Making his annual address to the legislature, Chávez said he would call a referendum in 2010 with two questions: Should the president be recalled and should the president be allowed ``indefinite reelection?''
Chávez's proposals for 60-plus constitutional reforms to allow, among other things, indefinite reelection and officially declare Venezuela to be a ''socialist'' nation were narrowly defeated in a Dec. 2 vote.
Chávez's six-year term of office is to expire in 2013. But the president has often said that he intends to remain in power until the 2020s.
Chávez also repeated previous threats to seize private property from businesses if they are caught hoarding products, even as Venezuela struggles with high inflation and shortages of some basic foods.
He warned that price speculation is occurring ''at all levels of society, from the big capitalists to the small shopkeepers,'' and said his government could expropriate property from individuals or companies that purportedly sit on goods for months to sell them later at inflated prices.

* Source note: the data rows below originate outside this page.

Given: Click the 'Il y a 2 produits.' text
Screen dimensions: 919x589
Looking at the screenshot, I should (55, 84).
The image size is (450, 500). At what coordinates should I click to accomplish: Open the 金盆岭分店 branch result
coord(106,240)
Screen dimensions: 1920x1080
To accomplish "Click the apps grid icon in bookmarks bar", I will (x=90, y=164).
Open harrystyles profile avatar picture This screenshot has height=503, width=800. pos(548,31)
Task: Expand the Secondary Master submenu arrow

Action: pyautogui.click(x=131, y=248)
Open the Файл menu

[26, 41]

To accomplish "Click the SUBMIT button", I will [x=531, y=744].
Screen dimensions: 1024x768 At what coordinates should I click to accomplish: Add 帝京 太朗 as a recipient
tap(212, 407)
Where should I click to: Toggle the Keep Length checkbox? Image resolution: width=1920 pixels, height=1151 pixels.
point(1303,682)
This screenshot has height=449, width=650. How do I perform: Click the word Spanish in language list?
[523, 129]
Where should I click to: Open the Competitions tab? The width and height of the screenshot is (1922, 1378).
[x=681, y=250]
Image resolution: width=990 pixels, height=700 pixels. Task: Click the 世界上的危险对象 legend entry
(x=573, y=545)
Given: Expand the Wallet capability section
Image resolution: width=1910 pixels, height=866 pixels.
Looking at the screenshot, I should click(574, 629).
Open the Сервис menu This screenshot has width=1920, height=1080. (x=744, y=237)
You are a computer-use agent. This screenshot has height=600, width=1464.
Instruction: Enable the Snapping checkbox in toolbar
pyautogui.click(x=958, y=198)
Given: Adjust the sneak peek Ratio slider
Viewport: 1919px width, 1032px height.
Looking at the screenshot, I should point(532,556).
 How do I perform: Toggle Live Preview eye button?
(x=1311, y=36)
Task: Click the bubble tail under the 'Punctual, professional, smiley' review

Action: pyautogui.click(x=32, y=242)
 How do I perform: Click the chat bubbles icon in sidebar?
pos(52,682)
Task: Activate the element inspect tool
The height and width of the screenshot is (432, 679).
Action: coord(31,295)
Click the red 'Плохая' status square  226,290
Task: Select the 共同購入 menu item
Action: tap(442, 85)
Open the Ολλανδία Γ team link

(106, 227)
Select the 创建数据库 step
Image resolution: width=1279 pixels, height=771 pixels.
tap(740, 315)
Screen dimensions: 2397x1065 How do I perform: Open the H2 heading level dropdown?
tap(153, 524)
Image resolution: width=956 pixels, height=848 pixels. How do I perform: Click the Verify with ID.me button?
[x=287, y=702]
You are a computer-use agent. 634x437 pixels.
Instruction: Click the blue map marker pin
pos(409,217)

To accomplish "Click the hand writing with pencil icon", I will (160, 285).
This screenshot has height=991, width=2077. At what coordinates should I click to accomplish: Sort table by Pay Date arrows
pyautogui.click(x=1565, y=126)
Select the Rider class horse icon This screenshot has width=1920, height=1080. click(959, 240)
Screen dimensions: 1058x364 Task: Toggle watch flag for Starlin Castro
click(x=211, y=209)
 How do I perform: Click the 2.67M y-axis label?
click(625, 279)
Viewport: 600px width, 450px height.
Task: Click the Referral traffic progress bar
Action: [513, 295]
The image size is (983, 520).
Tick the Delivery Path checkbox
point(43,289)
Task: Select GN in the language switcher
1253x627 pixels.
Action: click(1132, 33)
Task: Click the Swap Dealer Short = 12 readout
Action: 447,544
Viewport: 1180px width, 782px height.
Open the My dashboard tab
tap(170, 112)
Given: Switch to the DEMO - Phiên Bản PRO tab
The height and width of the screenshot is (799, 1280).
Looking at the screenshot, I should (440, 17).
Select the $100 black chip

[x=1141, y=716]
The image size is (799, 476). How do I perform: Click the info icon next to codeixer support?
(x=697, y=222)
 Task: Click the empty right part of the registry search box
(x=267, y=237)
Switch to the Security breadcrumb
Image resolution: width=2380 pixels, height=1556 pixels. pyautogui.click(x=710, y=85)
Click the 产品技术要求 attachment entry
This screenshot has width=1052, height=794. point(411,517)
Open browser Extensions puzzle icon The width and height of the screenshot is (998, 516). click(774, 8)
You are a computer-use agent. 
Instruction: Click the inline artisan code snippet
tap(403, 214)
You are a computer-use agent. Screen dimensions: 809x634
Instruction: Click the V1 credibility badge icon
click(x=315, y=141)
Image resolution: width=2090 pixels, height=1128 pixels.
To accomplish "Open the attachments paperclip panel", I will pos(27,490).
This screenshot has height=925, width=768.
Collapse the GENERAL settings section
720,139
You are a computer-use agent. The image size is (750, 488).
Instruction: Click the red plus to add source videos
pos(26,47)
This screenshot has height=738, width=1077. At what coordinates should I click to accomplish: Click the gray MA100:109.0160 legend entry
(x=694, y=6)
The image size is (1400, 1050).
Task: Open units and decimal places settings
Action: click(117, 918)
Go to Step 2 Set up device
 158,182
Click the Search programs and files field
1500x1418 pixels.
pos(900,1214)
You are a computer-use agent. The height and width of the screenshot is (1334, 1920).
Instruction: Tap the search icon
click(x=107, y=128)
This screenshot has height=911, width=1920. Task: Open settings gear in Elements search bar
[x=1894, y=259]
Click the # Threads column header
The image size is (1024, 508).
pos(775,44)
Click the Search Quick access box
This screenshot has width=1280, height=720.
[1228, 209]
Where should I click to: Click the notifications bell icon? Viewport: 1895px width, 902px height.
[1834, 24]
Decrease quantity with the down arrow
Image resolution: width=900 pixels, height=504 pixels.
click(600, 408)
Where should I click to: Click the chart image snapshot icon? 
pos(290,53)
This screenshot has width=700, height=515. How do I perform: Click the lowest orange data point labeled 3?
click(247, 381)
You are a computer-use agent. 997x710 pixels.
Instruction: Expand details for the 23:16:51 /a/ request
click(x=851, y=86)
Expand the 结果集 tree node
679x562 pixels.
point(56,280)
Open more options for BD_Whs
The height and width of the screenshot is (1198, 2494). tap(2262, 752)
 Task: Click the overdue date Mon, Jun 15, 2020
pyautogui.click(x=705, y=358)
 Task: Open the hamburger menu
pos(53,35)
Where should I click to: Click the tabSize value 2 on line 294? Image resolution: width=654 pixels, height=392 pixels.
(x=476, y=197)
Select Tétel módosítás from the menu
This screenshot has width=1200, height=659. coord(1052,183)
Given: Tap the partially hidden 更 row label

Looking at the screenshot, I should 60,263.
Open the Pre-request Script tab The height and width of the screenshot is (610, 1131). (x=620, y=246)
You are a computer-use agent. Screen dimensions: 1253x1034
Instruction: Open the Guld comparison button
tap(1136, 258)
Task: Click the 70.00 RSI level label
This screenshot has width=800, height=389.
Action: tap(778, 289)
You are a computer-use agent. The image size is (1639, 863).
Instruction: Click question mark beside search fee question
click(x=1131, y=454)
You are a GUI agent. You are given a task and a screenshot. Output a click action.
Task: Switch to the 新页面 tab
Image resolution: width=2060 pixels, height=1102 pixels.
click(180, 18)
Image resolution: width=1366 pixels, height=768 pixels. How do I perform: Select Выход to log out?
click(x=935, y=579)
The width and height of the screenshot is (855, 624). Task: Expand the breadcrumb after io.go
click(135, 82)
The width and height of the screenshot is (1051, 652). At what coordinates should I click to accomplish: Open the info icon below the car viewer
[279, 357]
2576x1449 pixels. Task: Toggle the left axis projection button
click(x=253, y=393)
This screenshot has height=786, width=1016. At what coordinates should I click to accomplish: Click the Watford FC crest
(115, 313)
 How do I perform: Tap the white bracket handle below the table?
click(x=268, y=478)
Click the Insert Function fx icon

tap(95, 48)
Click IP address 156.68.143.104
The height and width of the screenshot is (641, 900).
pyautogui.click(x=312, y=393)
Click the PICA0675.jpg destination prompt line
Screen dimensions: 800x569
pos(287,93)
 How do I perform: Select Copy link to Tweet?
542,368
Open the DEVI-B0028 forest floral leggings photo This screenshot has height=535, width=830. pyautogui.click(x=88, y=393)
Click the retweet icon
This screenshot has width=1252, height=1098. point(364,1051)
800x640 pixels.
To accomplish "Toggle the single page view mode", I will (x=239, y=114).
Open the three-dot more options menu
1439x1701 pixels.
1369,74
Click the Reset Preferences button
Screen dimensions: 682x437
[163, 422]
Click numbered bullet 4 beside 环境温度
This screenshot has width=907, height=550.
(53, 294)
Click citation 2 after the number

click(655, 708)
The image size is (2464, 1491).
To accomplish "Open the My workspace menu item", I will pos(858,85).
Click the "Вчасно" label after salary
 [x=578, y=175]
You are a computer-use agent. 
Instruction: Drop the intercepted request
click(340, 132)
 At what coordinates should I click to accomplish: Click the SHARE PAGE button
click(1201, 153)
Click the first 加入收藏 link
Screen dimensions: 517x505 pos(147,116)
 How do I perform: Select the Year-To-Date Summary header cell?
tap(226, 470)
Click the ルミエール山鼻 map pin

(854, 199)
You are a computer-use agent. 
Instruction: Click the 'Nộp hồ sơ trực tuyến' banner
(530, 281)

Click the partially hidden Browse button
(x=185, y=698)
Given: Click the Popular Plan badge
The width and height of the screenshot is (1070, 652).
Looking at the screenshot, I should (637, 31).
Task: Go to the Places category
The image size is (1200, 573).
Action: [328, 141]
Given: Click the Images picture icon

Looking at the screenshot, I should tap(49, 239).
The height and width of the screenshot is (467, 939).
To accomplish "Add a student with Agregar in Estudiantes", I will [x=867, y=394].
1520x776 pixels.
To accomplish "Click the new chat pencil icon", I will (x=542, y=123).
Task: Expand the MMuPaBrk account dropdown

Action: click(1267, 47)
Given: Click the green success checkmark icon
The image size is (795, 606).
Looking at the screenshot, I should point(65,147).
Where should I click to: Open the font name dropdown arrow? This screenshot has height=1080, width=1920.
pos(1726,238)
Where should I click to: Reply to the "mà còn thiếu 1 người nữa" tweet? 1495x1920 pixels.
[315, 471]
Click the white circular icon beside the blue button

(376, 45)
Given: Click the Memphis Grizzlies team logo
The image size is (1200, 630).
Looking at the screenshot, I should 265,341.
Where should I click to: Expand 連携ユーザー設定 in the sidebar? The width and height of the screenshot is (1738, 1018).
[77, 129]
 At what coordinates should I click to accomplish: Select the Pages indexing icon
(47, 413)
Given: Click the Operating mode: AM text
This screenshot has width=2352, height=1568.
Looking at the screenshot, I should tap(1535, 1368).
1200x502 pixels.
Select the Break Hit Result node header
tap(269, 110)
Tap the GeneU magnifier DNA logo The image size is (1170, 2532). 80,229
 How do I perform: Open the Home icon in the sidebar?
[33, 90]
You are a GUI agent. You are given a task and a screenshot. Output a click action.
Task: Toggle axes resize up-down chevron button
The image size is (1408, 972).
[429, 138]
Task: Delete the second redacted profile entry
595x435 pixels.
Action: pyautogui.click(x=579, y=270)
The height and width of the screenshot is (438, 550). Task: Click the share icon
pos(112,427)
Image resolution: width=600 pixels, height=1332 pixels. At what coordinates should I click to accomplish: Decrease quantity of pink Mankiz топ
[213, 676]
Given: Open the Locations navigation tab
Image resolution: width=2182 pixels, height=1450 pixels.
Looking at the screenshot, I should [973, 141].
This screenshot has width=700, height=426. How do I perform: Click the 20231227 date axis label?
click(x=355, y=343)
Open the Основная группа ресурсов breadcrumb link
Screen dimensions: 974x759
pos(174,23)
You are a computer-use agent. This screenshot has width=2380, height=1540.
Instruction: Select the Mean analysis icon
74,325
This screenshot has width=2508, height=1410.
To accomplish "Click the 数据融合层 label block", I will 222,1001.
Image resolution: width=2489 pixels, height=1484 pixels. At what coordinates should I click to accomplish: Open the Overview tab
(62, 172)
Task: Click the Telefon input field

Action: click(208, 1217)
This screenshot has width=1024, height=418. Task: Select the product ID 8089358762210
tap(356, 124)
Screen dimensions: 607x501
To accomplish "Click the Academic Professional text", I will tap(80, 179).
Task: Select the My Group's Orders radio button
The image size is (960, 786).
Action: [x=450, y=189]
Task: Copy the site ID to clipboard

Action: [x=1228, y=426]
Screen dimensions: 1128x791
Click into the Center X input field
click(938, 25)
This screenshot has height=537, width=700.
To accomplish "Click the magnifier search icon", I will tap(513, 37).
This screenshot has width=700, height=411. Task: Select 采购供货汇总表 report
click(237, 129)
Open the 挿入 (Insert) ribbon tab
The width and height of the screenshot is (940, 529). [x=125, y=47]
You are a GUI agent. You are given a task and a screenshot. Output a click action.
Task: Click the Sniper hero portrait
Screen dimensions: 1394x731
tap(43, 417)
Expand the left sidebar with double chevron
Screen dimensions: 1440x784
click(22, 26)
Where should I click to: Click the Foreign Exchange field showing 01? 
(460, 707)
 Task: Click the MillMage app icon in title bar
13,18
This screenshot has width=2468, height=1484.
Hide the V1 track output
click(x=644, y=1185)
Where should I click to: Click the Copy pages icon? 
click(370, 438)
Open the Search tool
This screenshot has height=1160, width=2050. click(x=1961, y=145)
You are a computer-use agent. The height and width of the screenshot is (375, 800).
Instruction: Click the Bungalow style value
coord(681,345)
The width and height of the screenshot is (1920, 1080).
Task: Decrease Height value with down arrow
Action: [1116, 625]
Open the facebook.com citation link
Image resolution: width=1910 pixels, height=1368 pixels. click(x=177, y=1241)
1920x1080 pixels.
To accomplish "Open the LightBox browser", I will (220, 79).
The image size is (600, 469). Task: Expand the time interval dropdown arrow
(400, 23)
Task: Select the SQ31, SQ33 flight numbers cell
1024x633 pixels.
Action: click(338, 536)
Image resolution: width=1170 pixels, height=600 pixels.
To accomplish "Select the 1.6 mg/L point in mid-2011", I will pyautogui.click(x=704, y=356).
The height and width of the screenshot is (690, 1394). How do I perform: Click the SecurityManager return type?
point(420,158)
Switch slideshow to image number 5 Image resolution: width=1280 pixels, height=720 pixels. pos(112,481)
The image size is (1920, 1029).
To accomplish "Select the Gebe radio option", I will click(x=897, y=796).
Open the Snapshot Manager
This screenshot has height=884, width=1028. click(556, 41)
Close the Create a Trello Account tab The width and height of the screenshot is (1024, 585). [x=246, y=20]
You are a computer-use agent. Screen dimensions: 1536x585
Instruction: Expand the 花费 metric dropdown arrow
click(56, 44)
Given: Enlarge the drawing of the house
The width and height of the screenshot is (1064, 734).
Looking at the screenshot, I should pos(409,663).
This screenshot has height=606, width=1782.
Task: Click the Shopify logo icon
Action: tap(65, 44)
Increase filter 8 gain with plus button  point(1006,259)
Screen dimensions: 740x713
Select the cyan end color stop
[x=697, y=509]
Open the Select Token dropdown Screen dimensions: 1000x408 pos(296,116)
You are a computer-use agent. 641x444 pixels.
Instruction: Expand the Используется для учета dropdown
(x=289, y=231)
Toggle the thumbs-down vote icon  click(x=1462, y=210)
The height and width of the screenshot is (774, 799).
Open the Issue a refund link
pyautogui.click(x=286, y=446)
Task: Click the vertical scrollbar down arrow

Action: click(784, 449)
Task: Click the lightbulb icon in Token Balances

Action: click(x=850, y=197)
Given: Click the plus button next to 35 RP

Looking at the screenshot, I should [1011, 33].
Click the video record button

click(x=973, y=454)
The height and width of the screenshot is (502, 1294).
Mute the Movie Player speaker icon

Annual inflation soared to 22.5 percent in 2007 -- the highest official rate in Latin America -- according to the Central Bank.
Chávez -- a close ally of Cuban leader Fidel Castro -- has made similar threats in the past. No such takeovers have occurred so far, however, and Venezuela continues to have many private supermarkets and food distributors.
Some food staples covered by price controls -- sugar, cooking oil, milk, black beans, eggs and chicken -- are sporadically hard to find in supermarkets, and Chávez's critics warn that shortages are likely to persist as long as the price controls are maintained.